To Make Up for Not Doing More Muppets, Jason Segel Has Writen a Young Adult Novel Series
and let it be known
Before I really knew anything about Jason Segel except that he was in that show How I Met Your Mother that my mom really liked to watch (Freaks and Geeks is on my watch list, I’msorrydon’tshootme), I sat spellbound by an interview he gave NPR where he cheerfully talked about what he considered one of the dumbest, silliest decisions he’d ever made: as a young kid, just out of school, he’d decided that what he should really be doing with his life was not trying to get a job but to really buckle down on the completely serious, not a parody, puppet Dracula musical he’d always wanted to get made.
This was why, when his involvement in The Muppets was announced, I knew he was the person for the job.
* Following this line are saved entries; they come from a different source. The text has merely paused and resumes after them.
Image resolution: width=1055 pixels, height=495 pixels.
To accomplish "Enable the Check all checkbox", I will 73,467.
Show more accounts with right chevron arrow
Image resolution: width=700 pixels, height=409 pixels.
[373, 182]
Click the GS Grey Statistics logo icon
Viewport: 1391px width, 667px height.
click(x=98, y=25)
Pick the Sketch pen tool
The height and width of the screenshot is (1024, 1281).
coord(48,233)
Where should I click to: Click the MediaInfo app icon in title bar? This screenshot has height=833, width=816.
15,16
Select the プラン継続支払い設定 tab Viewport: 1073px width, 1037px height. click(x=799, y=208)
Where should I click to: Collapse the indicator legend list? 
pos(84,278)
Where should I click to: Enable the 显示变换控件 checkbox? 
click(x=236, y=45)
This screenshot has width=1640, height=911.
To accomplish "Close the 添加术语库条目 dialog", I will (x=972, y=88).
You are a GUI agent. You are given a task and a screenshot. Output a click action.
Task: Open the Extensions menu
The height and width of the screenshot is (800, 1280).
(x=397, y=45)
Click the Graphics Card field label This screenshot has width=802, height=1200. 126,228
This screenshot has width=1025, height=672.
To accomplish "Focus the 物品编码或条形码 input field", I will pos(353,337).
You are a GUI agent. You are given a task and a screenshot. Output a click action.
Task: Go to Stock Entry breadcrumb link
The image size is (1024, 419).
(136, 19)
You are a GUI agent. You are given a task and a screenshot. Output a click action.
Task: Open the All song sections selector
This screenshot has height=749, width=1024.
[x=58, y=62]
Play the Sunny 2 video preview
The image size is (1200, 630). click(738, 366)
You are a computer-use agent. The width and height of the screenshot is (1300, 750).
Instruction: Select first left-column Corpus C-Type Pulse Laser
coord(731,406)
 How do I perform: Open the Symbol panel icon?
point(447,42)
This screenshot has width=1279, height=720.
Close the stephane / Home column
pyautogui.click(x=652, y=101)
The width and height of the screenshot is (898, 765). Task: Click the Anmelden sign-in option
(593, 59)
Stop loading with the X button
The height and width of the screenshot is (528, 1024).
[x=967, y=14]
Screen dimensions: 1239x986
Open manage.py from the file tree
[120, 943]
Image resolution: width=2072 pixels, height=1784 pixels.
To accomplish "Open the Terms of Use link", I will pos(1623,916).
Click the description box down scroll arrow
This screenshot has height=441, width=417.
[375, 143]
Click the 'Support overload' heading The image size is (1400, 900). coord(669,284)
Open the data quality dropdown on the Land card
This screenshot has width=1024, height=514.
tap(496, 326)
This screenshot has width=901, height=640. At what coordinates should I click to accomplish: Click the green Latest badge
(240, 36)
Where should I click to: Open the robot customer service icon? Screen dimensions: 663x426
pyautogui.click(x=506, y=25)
And it’s why, if he wants to write a trilogy of young adult novels based on an idea he came up with when he was twenty-one, I’m absolutely okay with it.
VHI reveals that at a screening of Forgetting Sarah Marshall (a movie where Segel uses some of his puppet Dracula ideas) Segel announced his writerly intentions, and that he would have done it sooner if he hadn’t made another one of those dumb, just-out-of-school decisions.
The actor-screenwriter-occasional puppeteer was encouraged to speak about his book project by director Jonathan Demme, who hosted a Q&A following a screening of the 2008 film, Forgetting Sarah Marshall, at the Jacob Burns Film Center in Pleasantville, New York on Thursday night. As Segel tells it, he sold the script for “super cheap” because he “didn’t know any better” back then. It ultimately gathered dust on the Hollywood shelves for eight years before he was able to buy it back for the same price. “As I got more successful I kept hoping they wouldn’t realize I was the same Jason Segel as the Jason Segel they bought the script from,” he joked.
Now that he’s got the rights back, the novel is naturally at the center of a publishing house bidding war. He gave no information on the series’ content other than “It’s about kids facing their biggest fears,” and that the books will be out later this year.
Man, I hope it’s a book where a girl has to choose between two handsome puppets to date.